Using HDF and NetCDF files
HDF-EOS files
MODIS data, and other NASA data comes packaged as .hdf files. These are HDF-EOS files, specified by NASA and based on the HDF4 specification. More info here, and there are code examples for using HDF-EOS files with different languages here. For a MOD17 example see here.
Since HDF5 is the current and most supported HDF format, it may be easiest to first convert HDF-EOS files to HDF5 files using a conversion tool. Download and unpack then cd
into that directory and run ./h4toh5 ~/path/to/file.hdf
.
Reading with python
If using a HDF5 files, h5py or PyTables can be used to access the data in the file.

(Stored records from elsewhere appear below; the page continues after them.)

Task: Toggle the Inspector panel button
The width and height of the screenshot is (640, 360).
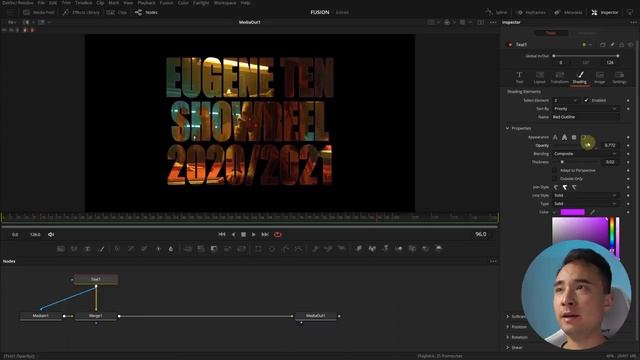Action: click(604, 12)
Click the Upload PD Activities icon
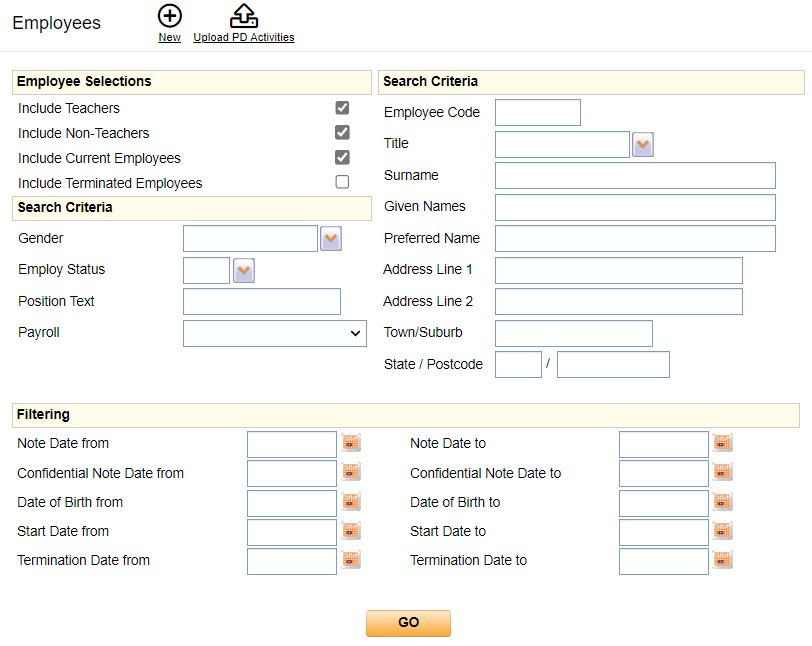The image size is (812, 646). point(243,16)
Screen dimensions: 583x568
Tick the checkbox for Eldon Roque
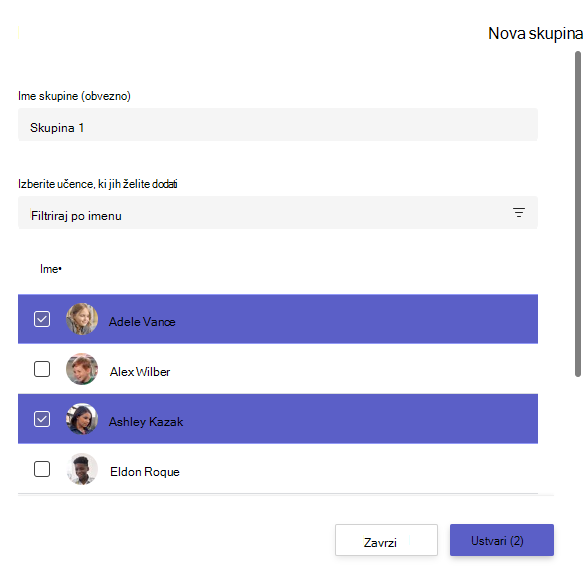42,469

If using HDF4 data with python, check these resources:
- PyHDF info
- In anaconda, you may want the the conda-forge package
- hdf4 also seems to work
Also - maybe check this out:
- http://www.pymodis.org/
Reprojecting the data
Usually these come in the a standard sinusoidal projection and there may or may not be lat/lon data provided in the file. If there is no lat/lon data it must be created using the file metadata (corner coordinates of the tile, cell size, etc). It is possible to do this and reproject with GDAL (which can find the file metadata using GetGeoTransform) and Basemap in Python (see examples here)
If using only pyhdf, this:
https://lpdaac.usgs.gov/tools/modis_reprojection_tool
or this may help:
http://hdfeos.org/software/eos2dump.php
NetCDF files
Reading the file
Some of this cribbed from:
http://www.hydro.washington.edu/~jhamman/hydro-logic/blog/2013/10/12/plot-netcdf-data/
They can be opened by GDAL (though potentially a little tricky)
ds = gdal.Open(mstmip_dir + 'BIOME-BGC_BG1_Monthly_NEP.nc4')
Or you can just use the ncdf-python module directly
ncdf2 = Dataset(mstmip_dir + 'BIOME-BGC_BG1_Monthly_NEP.nc4')
# Then pull out relevant variables
nep = ncdf2.variables['NEP'][-1] # data for one day month
lats = ncdf2.variables['lat'][:]
lons = ncdf2.variables['lon'][:]
ncdftime = ncdf2.variables['time'][:]
nep_units = ncdf2.variables['NEP'].units
Timestamps
You can use the time converter in the ncdftime module
time_conv = utime('days since 1700-01-01 00:00:00')
times = time_conv.num2date(ncdftime)
print(times[num])
Or just create a numpy array td = np.array([np.timedelta64(int(i), 'D') for i in ncdftime ]) times = td + np.datetime64('1700-01-01 00:00:00') print(times[-1])